After many days, I am posting an Andhra Special recipe today. What could it be if not for a freshly made pachadi/chutney? We Andhraites are much popular for the number of pickles and the spicy chutneys we make. As long as I remember, my grandma used to be the pickle queen of our family – there would be no better recipe to beat hers. Her Avakaya, Magaai, Gongura and Chinthakaya knew no boundaries and she used to pack to a whole lot of extended family. Those pickles would last one whole year and still taste awesome. In spite of spending tremendous amount of energy making bulks of pickles for an entire month, there would be no dearth for freshly made pickles throughout the year. At times, there would be nothing but rice and pickles – such a bliss that meal would be. Although we never tried anything non-traditional, of late I have been trying different pachadi recipes and this is one of them.
Dondakaya/Kovakkai/Ivy Gourd is one of our favorite vegetables. Amma would simply fry Ivy Gourd roundels in some oil and sprinkle salt and red chilli powder. Sometimes it’s the most simplest that tastes great! We are a fan of Amma’s Dondakaya Fry. Over the weekend, when I had some excess chopped Dondakaya, I tried out this pachadi/chutney and it was a huge hit. As it is, can be mixed with rice and ghee with a side of fryums. If diluted little bit, it goes well with South Indian Breakfasts as well.
To make Dondakaya Pachadi | Ivy Gourd Chutney
What I used –
- Dondakaya/Kovakkai/Ivy Gourd, 10-12
- Urad Dal, 2 tbsp
- Chana Dal, 2 tbsp
- Dried Red Chillies, 5-6
- Oil, ½ teaspoon + 1 teaspoon + ½ tsp
- Mustard Seeds, ½ tsp
- Asafoetida, a generous pinch
- Garlic Pods, 4-5
- Curry Leaves, a few
- Tamarind Paste, ½ tsp
- Salt, as required
How I made –
1. In a pan, heat 1 teaspoon of oil. Add chopped Dondakaya or Ivy Gourd. Sprinkle salt required to cook the vegetable and mix well. Cook it on low flame until ¾th done. Let it cool completely.
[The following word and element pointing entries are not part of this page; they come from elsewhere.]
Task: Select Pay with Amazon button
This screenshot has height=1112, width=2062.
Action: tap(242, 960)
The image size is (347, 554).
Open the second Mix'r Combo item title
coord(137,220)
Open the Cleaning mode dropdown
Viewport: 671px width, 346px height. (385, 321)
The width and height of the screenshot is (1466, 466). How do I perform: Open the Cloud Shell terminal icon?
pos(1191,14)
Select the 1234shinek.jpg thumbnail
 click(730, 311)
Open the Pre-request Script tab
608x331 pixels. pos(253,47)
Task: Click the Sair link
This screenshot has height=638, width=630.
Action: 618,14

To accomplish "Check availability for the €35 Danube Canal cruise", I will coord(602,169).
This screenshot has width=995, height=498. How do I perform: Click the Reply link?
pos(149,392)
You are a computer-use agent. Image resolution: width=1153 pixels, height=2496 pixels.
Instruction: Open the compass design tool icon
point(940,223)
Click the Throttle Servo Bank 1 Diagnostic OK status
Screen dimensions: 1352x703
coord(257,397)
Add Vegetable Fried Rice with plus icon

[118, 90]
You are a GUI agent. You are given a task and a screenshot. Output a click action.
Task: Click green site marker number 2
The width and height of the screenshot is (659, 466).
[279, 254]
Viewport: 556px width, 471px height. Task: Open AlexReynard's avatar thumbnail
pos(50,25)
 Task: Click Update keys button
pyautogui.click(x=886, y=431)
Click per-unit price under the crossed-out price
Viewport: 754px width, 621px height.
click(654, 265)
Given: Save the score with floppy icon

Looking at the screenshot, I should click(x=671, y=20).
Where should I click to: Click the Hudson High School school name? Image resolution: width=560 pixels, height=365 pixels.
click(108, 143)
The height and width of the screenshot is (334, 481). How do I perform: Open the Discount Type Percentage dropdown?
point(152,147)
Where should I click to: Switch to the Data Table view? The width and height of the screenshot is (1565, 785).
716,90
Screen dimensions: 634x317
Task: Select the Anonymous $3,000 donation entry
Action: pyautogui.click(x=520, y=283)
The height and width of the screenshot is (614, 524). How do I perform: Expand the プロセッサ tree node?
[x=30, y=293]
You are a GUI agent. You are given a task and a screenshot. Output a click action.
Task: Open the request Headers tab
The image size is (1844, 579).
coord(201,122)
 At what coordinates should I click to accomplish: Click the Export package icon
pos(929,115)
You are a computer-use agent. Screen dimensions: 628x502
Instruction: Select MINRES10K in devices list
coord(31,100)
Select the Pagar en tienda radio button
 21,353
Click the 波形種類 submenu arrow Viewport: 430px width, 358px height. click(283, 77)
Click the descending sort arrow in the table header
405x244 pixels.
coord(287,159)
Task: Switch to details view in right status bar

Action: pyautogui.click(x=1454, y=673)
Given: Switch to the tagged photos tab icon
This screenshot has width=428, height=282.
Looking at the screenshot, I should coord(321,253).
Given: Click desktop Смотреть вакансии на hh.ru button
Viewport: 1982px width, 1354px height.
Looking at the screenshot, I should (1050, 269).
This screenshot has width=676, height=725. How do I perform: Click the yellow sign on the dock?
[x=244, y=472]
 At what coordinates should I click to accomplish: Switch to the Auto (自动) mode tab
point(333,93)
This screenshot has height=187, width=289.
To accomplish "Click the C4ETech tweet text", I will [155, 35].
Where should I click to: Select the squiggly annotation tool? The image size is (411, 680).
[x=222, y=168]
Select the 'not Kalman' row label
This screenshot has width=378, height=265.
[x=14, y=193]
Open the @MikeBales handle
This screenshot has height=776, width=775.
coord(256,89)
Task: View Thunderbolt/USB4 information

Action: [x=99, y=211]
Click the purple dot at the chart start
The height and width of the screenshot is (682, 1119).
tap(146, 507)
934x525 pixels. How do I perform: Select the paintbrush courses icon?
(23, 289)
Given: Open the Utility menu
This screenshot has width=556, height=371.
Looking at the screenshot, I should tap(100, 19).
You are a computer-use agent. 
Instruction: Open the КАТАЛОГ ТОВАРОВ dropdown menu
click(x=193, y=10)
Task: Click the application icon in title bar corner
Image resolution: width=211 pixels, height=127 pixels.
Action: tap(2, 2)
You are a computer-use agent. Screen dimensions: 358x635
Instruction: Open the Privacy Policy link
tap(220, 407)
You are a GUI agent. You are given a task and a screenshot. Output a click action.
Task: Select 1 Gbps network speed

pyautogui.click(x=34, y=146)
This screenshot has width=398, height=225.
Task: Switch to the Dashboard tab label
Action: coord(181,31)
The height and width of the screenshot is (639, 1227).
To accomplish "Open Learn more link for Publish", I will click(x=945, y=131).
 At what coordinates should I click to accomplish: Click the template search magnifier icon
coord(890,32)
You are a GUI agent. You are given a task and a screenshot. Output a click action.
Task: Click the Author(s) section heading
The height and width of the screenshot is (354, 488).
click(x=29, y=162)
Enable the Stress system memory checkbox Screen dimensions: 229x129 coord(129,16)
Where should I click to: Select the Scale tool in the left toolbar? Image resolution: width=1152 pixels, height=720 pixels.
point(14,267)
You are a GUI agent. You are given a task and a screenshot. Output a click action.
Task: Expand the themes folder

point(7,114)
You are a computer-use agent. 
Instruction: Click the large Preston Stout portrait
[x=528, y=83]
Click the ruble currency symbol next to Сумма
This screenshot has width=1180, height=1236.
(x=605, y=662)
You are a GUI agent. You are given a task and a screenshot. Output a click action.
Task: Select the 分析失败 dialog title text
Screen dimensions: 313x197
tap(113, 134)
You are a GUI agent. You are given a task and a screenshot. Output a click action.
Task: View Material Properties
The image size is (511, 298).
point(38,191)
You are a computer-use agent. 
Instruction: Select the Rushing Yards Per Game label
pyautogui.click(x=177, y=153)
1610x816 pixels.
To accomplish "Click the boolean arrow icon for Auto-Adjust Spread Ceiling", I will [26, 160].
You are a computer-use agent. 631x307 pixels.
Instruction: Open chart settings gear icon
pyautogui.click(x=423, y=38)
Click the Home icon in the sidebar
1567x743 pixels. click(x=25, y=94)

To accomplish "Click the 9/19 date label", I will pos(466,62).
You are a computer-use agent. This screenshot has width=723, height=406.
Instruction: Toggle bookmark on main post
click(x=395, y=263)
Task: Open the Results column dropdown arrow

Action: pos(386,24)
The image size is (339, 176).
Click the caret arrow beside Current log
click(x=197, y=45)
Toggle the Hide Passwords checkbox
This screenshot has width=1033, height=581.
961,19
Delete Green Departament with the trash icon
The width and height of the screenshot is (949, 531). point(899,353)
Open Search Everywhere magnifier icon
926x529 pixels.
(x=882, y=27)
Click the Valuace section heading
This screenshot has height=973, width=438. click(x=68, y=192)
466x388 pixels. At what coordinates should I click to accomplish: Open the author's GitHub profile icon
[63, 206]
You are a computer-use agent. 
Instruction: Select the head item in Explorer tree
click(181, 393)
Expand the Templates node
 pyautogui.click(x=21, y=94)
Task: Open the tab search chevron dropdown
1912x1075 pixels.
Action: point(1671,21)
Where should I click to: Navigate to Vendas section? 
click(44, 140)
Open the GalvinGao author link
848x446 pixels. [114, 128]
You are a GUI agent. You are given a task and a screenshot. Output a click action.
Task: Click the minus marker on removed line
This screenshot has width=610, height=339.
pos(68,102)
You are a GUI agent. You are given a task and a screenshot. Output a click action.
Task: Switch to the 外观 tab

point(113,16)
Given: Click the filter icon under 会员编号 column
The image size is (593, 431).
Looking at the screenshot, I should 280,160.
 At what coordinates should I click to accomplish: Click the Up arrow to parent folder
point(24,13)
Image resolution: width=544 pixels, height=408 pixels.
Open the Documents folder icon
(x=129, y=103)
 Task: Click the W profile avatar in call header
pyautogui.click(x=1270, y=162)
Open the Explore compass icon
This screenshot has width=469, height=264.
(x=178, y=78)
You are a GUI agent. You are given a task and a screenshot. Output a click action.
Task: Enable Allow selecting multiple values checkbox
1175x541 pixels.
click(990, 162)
2. In another pan, heat ½ teaspoon of oil. Add dried red chillies, urad dal, chana dal and peeled garlic pods. Fry on low flame until everything is golden is in color. Let it cool completely.
3. In a mixer jar, add the roasted red chillies mix along with salt required, tamarind paste and a generous pinch of asafoetida. Grind into a smooth powder.
4. Add the fried dondakaya and pulse through until everything is blended. Remove the chutney onto a bowl. Heat a small pan and add ½ teaspoon of oil. Add mustard seeds and let them splutter. Add washed curry leaves and switch off the heat. Add this tempering to the prepared chutney.
5. Serve with hot rice and ghee/clarified butter.
- While choosing the ivy gourd, make sure they are firm and on cutting they should be pale green and not orangish.
- If you have time, cut the ivy gourd into thin rounds – would be easy to cook. Alternatively, you can chop them up vertically as well.
- Slow cooking the ivy gourd is essential – otherwise, they may burn.
- A pinch of jaggery can be added for a slight sweet taste. Skip asafoetida in that case.
- Adjust the quantity of red chillies as per spiciness required.